Luego dice que se va a hacer tarde para la sopa, pero de repente recuerda algo, sin que yo haya tenido ocasión de mencionar el olor de mi rosa.

– Hemos encargado unas botas nuevas para ti. No nos parecía apropiado que tuvieras que usar las botas viejas de jardín, que llevaban siete años guardadas, sin que nadie las usara. Han tardado seis semanas en hacerlas llegar hasta aquí: por error las mandaron primero a un convento en Irlanda, donde llueve un montón.

Entra conmigo en una caseta para herramientas que hay en el jardín. Las botas están en el suelo, justo delante de la puerta, son de color azul, relucientes y nuevas, sin duda alguna; exactamente como en el sueño que tuve en el hospital.

– Confío en que te vengan bien. Son del número cuarenta y cuatro, es el que dijiste, ¿no?

También pueden prestarme ropa de trabajo: pantalones, jersey y guantes. Me introduzco en los pantalones, las perneras me llegan por los tobillos, lo mismo sucede con las mangas del jersey; el último que estuvo trabajando en el jardín no era exageradamente alto.

– Claro que han estado sin usarse una buena temporada, como siete años -me explica el hermano Matías-, y naturalmente habrá que lavarlas primero.

En la caseta guardan también los aperos de jardinería. Poseen una colección relativamente buena de herramientas, incluyendo sierras y diversos tipos de tijeras, aunque probablemente llevan muchísimo tiempo sin usarlas. Algunas de las herramientas no las he visto jamás, son distintas a los aperos habituales y no me puedo ni imaginar su función.

– El hermano Zacarías tendría que enseñarte cómo funcionan -dice mi guía.

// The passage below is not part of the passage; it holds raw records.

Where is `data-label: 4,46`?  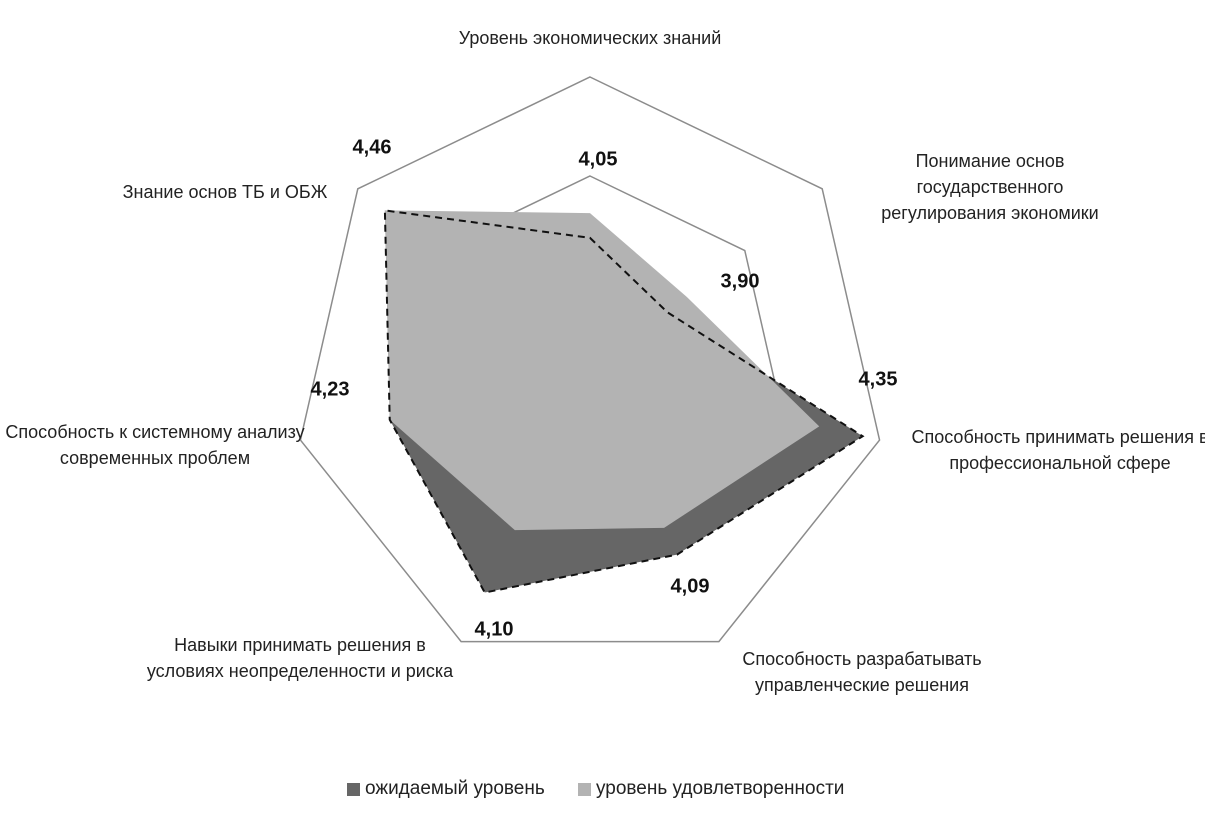 data-label: 4,46 is located at coordinates (372, 148).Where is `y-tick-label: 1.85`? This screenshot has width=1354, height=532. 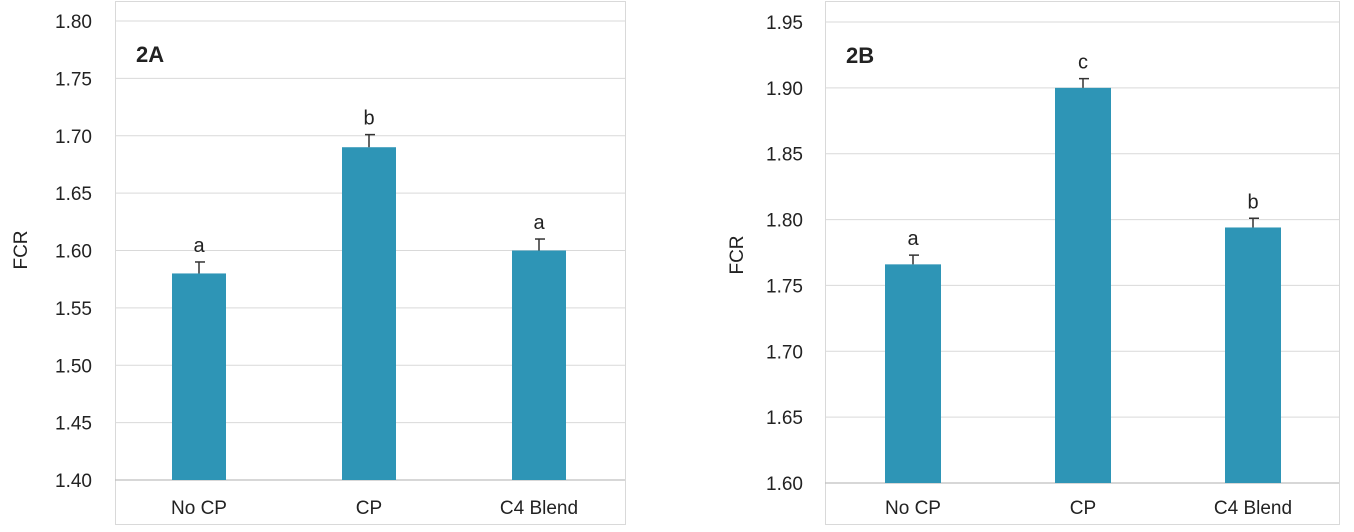 y-tick-label: 1.85 is located at coordinates (784, 156).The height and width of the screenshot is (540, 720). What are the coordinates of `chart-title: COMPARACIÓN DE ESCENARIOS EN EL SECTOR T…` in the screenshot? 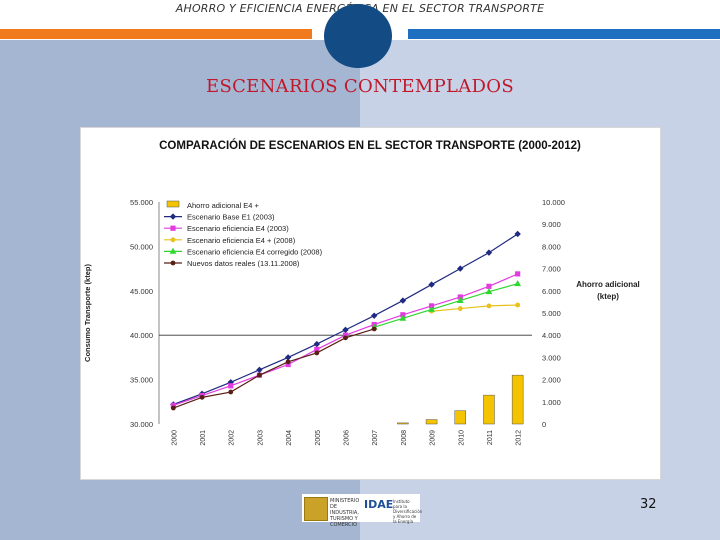 It's located at (370, 146).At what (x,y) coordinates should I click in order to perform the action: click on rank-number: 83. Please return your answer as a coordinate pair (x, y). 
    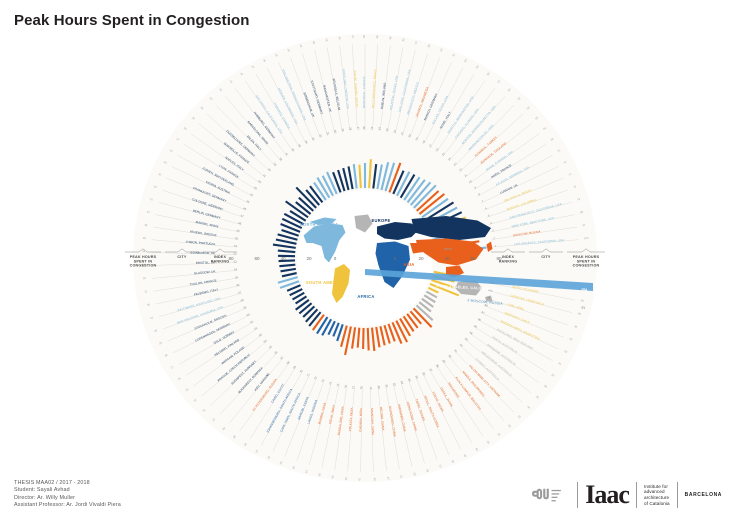
    Looking at the image, I should click on (402, 383).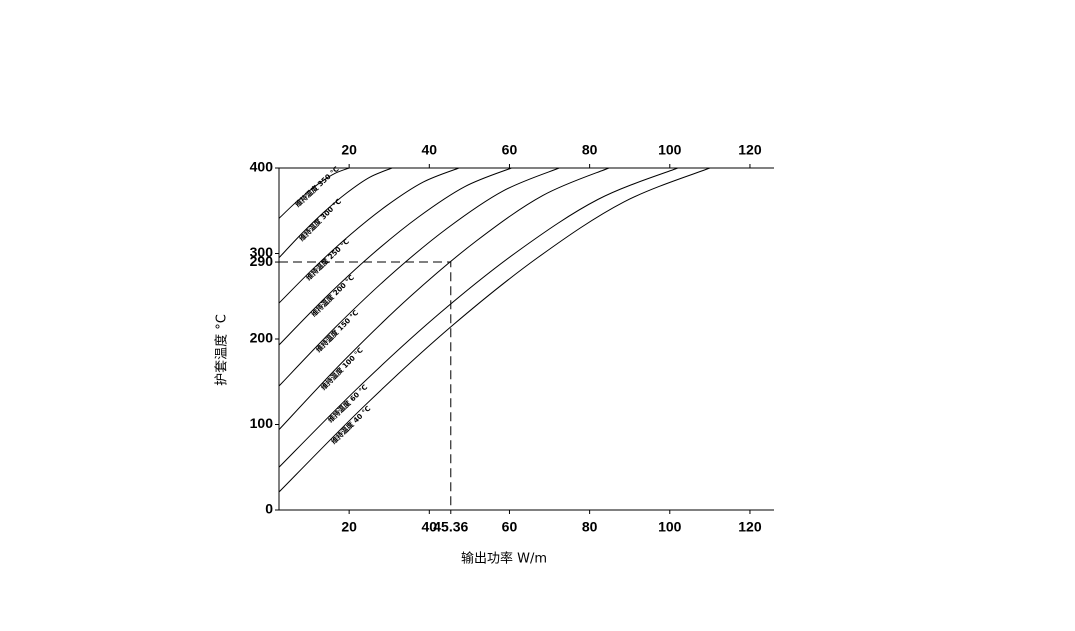  What do you see at coordinates (750, 527) in the screenshot?
I see `x-tick-label: 120` at bounding box center [750, 527].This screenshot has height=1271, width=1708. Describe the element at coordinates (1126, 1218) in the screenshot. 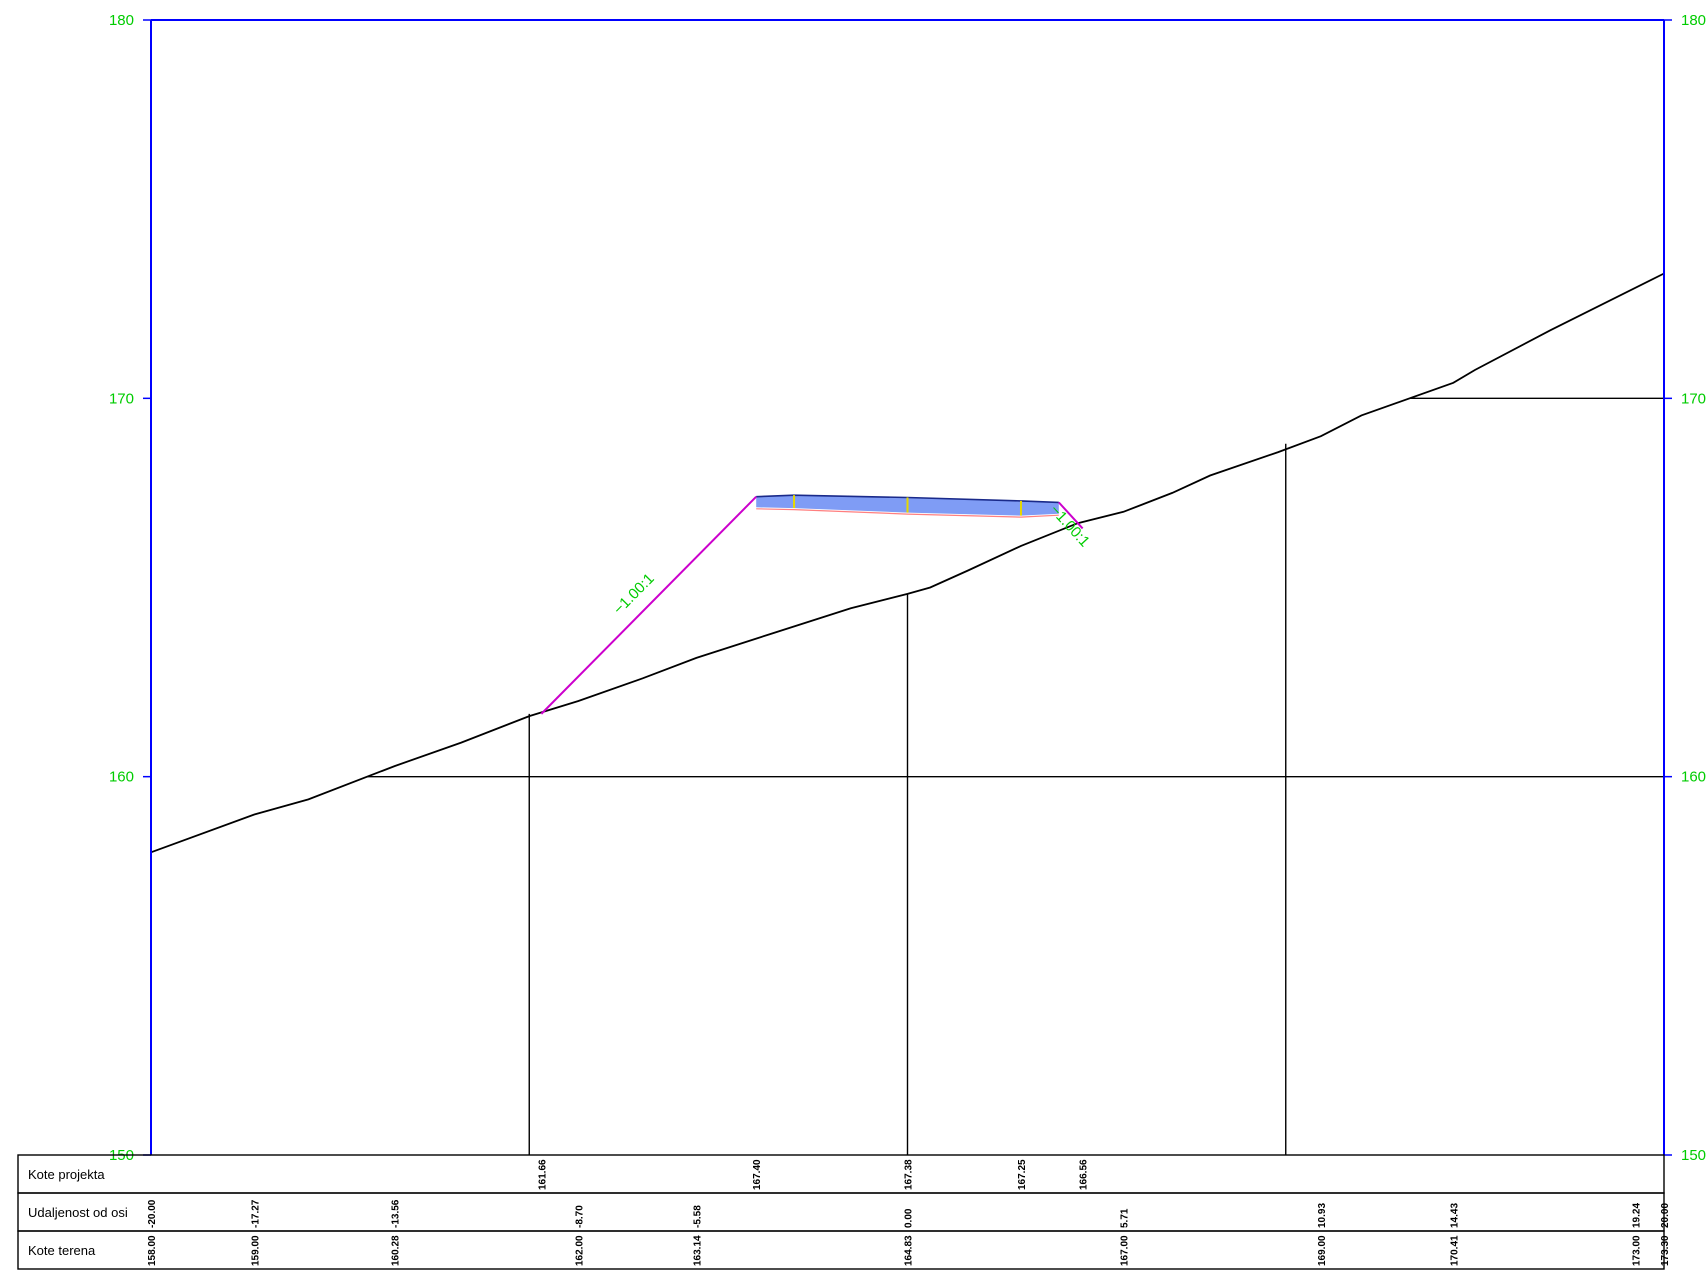

I see `table-cell-1-6: 5.71` at that location.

Finalmente, añade que debo saber que no todos los monjes admiran tanto su rosaleda, algunos de ellos incluso son alérgicos a las plantas y otros enferman porculpa de los bichos que entran por las ventanas desde las rosas trepadoras.

– El hermano Jacobo me pidió que te informara de que no pusieras plantas trepadoras en la pared oriental del edifìcio de dormitorios, cerca de su celda.

Tras compartir la sopa de apio con los monjes, dedico medio día en el jardín a estrenar las nuevas botas, a echar un vistazo por todos lados, a dibujar los macizos de rosas y a organizar el plan de trabajo de los próximos días. Aunque mis ideas sobre mí mismo son todo menos claras y nítidas, soy bastante bueno organizando las cosas con tiempo. También veo la posibilidad de ampliar el huerto de plantas alimenticias. La sopa del mediodía no estaba nada mal, pero se le podían añadir vegetales más variados y hierbas aromáticas de las que crecen por todas partes del jardín, y que pienso colocar en una parcelita especial.